WASHINGTON, D.C – Failure – and lessons learned from it – was the theme of the opening session of the Nonprofit Technology Network’s (NTEN) Nonprofit Technology Conference kicked off with a series of five-minute Ignite sessions, in which speakers present their stories while their slides advance intermittently behind them without their control.

A record attendance of more than 2,300 people are packing the Marriott Wardman Park here for three days of educational sessions related to technology, fundraising, IT and other nonprofit issues.

Sammie Rayner thought she had a great idea. In 2009, she started Lumana, a microfinance organization in West Africa. While the organization enjoyed program success, Rayner was convinced there had to be better way to raise money and making giving more personal and more connected to donors. She aimed to build a website where donors could give directly to her borrowers. Then she found out it already existed and it was called Kiva.
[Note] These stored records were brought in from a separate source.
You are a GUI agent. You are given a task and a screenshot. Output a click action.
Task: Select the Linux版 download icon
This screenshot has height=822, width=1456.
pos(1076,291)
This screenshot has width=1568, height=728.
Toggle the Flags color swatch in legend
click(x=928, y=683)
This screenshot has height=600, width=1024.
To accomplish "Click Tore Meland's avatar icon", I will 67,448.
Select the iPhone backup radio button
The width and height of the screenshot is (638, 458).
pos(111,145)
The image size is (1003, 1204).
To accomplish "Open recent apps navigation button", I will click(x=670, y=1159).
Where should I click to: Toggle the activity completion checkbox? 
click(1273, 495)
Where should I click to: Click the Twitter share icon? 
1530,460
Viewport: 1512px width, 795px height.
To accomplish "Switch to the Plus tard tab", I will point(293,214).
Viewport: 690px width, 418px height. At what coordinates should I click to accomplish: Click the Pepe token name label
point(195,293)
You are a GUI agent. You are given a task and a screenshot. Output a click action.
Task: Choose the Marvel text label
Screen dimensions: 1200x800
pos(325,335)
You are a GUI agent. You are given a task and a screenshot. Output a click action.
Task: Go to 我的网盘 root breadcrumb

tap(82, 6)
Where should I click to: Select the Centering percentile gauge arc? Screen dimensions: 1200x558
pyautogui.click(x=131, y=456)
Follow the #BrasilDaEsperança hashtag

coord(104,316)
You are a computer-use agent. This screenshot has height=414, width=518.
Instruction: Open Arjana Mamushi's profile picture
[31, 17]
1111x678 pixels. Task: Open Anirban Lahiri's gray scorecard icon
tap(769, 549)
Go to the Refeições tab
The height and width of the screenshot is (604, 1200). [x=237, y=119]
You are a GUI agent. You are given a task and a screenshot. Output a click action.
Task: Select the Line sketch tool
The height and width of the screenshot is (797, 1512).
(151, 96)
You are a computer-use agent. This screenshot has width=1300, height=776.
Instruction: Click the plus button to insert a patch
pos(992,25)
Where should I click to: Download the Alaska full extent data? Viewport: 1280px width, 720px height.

“My failure was that I persisted. I kept going and raised very little trying to build a technology platform and a bank,” she said. Rayner later shifted priorities to focus on the bank and Ghana’s biggest bank approached her to acquire Lumana’s portfolio.

“Know what you’re good at, focus on that. Don’t be afraid to collaborate. Building good software takes a team,” she said.

In 2013, Rayner co-founded HandUp, where she is chief operating officer. HandUp partners with 100 nonprofits across the United States, raising $2 million toward programs to end homelessness.

Mark Fisher had trouble landing a job after college, often being the runner-up after interviewing. He likened himself to former American Idol contestant and Congressional candidate Clay Aiken: young, gay and always coming in second place.

Fisher recalled the experience of one potential job that involved a series of eight, one-hour interviews, with candidates advancing after each level, not unlike “Super Mario Brothers.” In the penultimate interview, with the person who would be his boss, Fisher was asked to interpret a math problem. “I had no idea. I was whisked away, game over,” he said. To add insult to injury, he got food poisoning from the earlier lunch interview.

Still, he wasn’t without lessons learned. “Sometimes you really need those awful experiences to refocus you and take another direction,” Fisher said. “Keep at it, keep preparing and try something different. It couldn’t get worse than that,” he said of his debacle of an interview. Today, Fisher is grassroots advocacy manager for the American Heart Association (AHA).

For Josué Blanco, the response to failure is much more important than the failure itself. A communications officer at The Max Foundation in Seattle, Wash., Blanco finds that bad habits crop up in response to failure that prevent him from doing his best work. Seized by fear and anxiety, he would hide everything and often be harshest on himself. “Openly sharing how you need help and support while failing makes for amazing work,” he said. “Learn and respond accordingly.”